## Consigne 1
Modifiez les enregistrements en commençant par la ligne qui contient "Image resolution: width=389" et en continuant jusqu'à la ligne qui contient "tap(74, 347)" : remplacez "Communication" par "Notifications", ne changez rien d'autre et ne donnez que ces lignes.

## Extrait de page
+ + + +
Le Roi n'a point oublié non plus l'honneur que M. Fradin et M. Babu ont eu d'être, il y a trois ans, au premier rang, parmi les maires révoqués du banquet de Challans.

Par M. Gaborit, un vieillard de soixante-seize ans, dans l'âme duquel les années n'ont fait qu'aviver les généreuses ardeurs, il se fit redire le récit de la mort de La Rochejaquelein, dont le vétéran d'aujourd'hui avait été alors le jeune témoin au combat des Mathes.

Au fidèle Couthuis, le Roi dit : Vous savez depuis longtemps mes sentiments pour vous. Je n'ai point besoin de vous dire que je compte plus que jamais sur votre bravoure et votre dévouement."

"Je sais, daigna-t-il dire à M. Armand de Baudry d'Asson, fils du député de la Vendée, que vous vous destinez à l'armée. Je vous félicite. On y apprend encore à bien aimer la France et à servir noblement son pays !
Plus heureux que ceux qui vous ont devancé, vous, mon jeune ami, vous n'aurez pas à endurer les amertumes dont ils ont été si cruellement et si injustement abreuvés."

A M. Cailleton, auquel son père, âgé de quatre-vingt-deux ans, avait dit : "Va porter mes hommages au Roi de France, pendant ce temps, je tiendrai ta place au travail", le Roi rappela avec émotion les souvenirs des fidèles de la Gaubretière et de Montfaucon, lui donna l'assurance de sa gratitude pour les innombrables services rendus à la Monarchie nationale par sa famille.
+ + + +
## Consigne 2
Restituez sans aucune modification l'extrait consacré aux paroles du Roi à ses fidèles.

## Enregistrements à traiter
+ + + +
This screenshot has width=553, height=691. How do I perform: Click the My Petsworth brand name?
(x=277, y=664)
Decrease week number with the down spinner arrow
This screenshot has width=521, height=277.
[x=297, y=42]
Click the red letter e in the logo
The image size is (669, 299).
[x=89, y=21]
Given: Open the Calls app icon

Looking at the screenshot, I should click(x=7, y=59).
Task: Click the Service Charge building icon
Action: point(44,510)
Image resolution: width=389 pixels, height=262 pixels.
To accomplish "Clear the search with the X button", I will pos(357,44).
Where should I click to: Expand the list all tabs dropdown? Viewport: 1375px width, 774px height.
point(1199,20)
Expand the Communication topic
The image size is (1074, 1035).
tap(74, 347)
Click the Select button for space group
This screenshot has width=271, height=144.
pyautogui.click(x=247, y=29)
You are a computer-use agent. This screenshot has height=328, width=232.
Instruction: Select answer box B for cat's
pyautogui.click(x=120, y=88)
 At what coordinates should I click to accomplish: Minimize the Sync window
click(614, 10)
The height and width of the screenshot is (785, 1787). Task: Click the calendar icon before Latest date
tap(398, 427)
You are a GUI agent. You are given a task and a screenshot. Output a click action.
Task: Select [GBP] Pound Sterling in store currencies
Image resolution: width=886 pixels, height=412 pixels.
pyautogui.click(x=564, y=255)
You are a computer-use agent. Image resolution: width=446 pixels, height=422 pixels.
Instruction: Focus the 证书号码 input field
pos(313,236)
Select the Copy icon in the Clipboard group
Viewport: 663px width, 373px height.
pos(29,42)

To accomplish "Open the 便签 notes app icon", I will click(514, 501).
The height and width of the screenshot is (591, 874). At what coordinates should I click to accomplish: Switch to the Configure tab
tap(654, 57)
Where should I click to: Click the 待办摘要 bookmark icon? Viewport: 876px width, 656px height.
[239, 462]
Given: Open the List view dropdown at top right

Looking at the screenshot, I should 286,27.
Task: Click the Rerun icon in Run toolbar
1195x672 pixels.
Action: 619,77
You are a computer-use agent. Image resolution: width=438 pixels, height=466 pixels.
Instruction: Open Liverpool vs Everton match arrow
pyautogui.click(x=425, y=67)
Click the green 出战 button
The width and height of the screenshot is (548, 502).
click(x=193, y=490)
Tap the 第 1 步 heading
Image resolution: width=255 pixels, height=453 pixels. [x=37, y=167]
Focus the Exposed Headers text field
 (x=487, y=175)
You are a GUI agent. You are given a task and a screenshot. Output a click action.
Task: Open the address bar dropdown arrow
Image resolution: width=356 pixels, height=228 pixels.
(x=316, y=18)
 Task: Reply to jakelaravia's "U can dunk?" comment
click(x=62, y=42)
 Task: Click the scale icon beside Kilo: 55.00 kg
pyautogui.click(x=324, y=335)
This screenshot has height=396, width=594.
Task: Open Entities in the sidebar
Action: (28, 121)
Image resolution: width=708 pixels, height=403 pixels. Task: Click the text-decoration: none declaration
+ + + +
## Réponse complète 1
Image resolution: width=389 pixels, height=262 pixels.
To accomplish "Clear the search with the X button", I will pos(357,44).
Where should I click to: Expand the list all tabs dropdown? Viewport: 1375px width, 774px height.
point(1199,20)
Expand the Notifications topic
The image size is (1074, 1035).
tap(74, 347)

## Réponse complète 2
Le Roi n'a point oublié non plus l'honneur que M. Fradin et M. Babu ont eu d'être, il y a trois ans, au premier rang, parmi les maires révoqués du banquet de Challans.

Par M. Gaborit, un vieillard de soixante-seize ans, dans l'âme duquel les années n'ont fait qu'aviver les généreuses ardeurs, il se fit redire le récit de la mort de La Rochejaquelein, dont le vétéran d'aujourd'hui avait été alors le jeune témoin au combat des Mathes.

Au fidèle Couthuis, le Roi dit : Vous savez depuis longtemps mes sentiments pour vous. Je n'ai point besoin de vous dire que je compte plus que jamais sur votre bravoure et votre dévouement."

"Je sais, daigna-t-il dire à M. Armand de Baudry d'Asson, fils du député de la Vendée, que vous vous destinez à l'armée. Je vous félicite. On y apprend encore à bien aimer la France et à servir noblement son pays !
Plus heureux que ceux qui vous ont devancé, vous, mon jeune ami, vous n'aurez pas à endurer les amertumes dont ils ont été si cruellement et si injustement abreuvés."

A M. Cailleton, auquel son père, âgé de quatre-vingt-deux ans, avait dit : "Va porter mes hommages au Roi de France, pendant ce temps, je tiendrai ta place au travail", le Roi rappela avec émotion les souvenirs des fidèles de la Gaubretière et de Montfaucon, lui donna l'assurance de sa gratitude pour les innombrables services rendus à la Monarchie nationale par sa famille.